LYMPH NODE TUBERCULOSIS WITH GENITAL INVOLVEMENT: CASE REPORT

CLINICAL CASE

REVISTA DE LA FACULTAD DE MEDICINA HUMANA 2024 - Universidad Ricardo Palma
10.25176/RFMH.v24i1.5905

LYMPH NODE TUBERCULOSIS WITH GENITAL INVOLVEMENT: CASE REPORT

TUBERCULOSIS GANGLIONAR CON COMPROMISO GENITAL: REPORTE DE CASO

Joel Isaac Atencio Paulino ORCID 1,a
Waldir Paucar Huaman ORCID 2,a
Deivi Nick Galarza Caceres ORCID 2,b
Jeampier Bendezu Meza ORCID 2,b
Jhonatan Mauricio Crispin Ayala ORCID 2,b

1 Universidad de San Martín de Porres, Lima, Peru.
2 Faculty of Human Medicine, Universidad Nacional del Centro del Perú, Huancayo, Peru.

a General Physician
b Medical Student

ABSTRACT

The case of a 44-year-old male patient with a family history of lymphoma and hyperthyroidism is presented. His disease started three months prior to hospital admission with pain in the right leg and abdomen, weight loss, and night sweats. Upon admission, he was diagnosed with pelvic ascites of undetermined etiology and multiple polygastric and right iliac fossa lymph nodes. Six months later, his symptoms persisted, and a nodule appeared on his penis, along with left testicular edema and purulent discharge from the right inguinal lymph node; orchioepididymitis was diagnosed. Initially, tuberculosis (TB) markers were negative; however, a lymph node biopsy and analysis with Xpert MTB/RIF were performed, yielding a positive result. The patient showed significant improvement with anti-TB treatment and antibiotics for the purulent discharge.

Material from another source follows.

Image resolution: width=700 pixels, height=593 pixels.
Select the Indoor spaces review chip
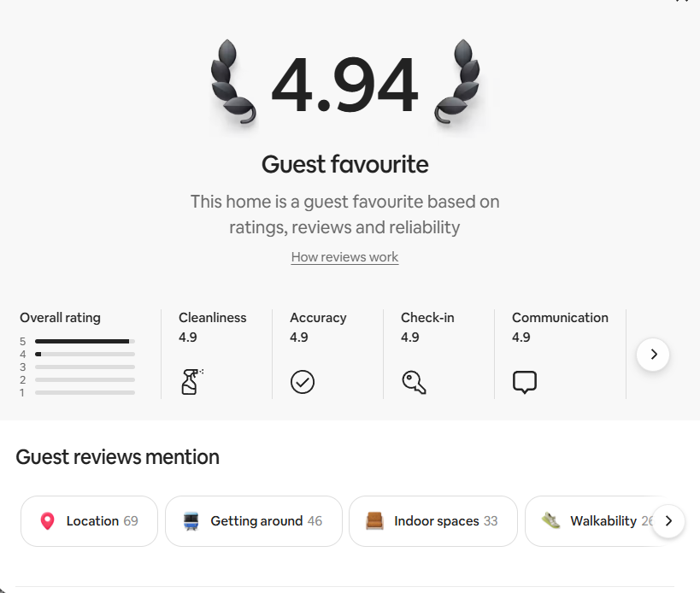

Keywords: Extrapulmonary tuberculosis, lymph node tuberculosis, late diagnosis. (Source: MeSH).


RESUMEN

Se presenta el caso de un paciente varón de 44 años con antecedentes familiares de linfoma e hipertiroidismo. Él inició la enfermedad tres meses antes del ingreso hospitalario con dolor en la pierna derecha y abdominal, pérdida de peso y sudoración nocturna. Fue diagnosticado en su internamiento con ascitis en cavidad pélvica de etiología indeterminada, y múltiples adenomegalias poligástricas y en fosa iliaca derecha. A los seis meses, los síntomas persistieron y se agregó un nódulo en el pene, edema testicular izquierdo y secreción purulenta del ganglio inguinal derecho; se diagnosticó orquiepididimitis. Inicialmente, tuvo marcadores negativos para tuberculosis (TBC), sin embargó, se realizó biopsia del ganglio y el análisis con Xpert MTB/RIF, lo que resultó positivo. El paciente mejoró considerablemente con tratamiento anti TB y antibióticos para la secreción purulenta.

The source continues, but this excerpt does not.